Sebagai organisasi yang fokus pada pengembangan dakwah dan syiar Islam, sambung Marsyuddin, partainya ingin berperan dalam pesta demokrasi untuk pemilihan presiden dan wakil presiden untuk periode 2019-2024.

"Kami akan mengundang dua pasangan calon untuk mengikuti tes agar dapat membaca Alquran. Tes membaca Alquran akan diadakan di Masjid Agung Baiturrahman, Banda Aceh, pada 15 Januari 2019," katanya.

Menurutnya, hasil tes membaca Alquran tidak memengaruhi keputusan KPU / KIP. Namun sebagai langkah awal untuk mengakhiri politik identitas yang sudah terjadi.


"Kami ingin menguji membaca Alquran untuk setiap pasangan calon. Kami mulai dari Aceh," katanya.

Dia juga menyatakan bahwa tes membaca Alquran untuk meminimalkan politik identitas sudah dilakukan oleh pendukung kedua pasangan calon. Menurutnya, organisasi massa lain di sejumlah daerah di Indonesia juga telah mengusulkan tes membaca Alquran untuk calon presiden dan wakil presiden.

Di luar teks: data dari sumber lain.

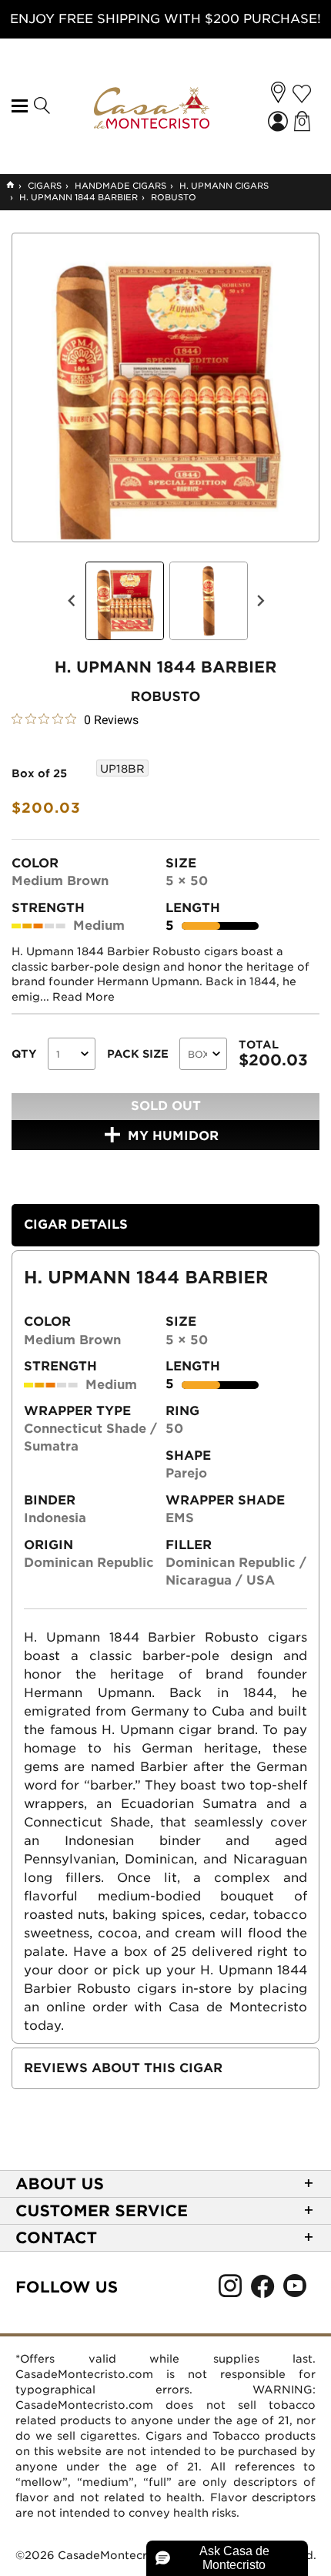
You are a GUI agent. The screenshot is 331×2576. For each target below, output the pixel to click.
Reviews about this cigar (123, 2068)
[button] (278, 92)
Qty (24, 1054)
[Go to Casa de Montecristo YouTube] (294, 2290)
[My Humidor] (302, 94)
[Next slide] (260, 601)
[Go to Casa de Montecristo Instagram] (230, 2290)
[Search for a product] (41, 106)
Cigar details (76, 1224)
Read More (83, 997)
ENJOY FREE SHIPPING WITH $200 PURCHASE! (165, 19)
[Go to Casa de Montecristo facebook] (262, 2290)
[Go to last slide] (72, 601)
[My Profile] (279, 123)
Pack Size (138, 1054)
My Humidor (173, 1136)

Pemilihan presiden yang akan diadakan pada 17 April 2019 diikuti oleh dua pasangan calon, yaitu pasangan nomor urut 01 Joko Widodo-Ma'ruf Amin dan nomor urut 02 Prabowo Subianto-Sandiaga Uno.

Sumber: https://news.detik.com/berita/4363632/ikatan-dai-aceh-undang-capres-cawapres-tes-baca-alquran

Lorem ipsum is simply dummy text of the printing and typesetting industry.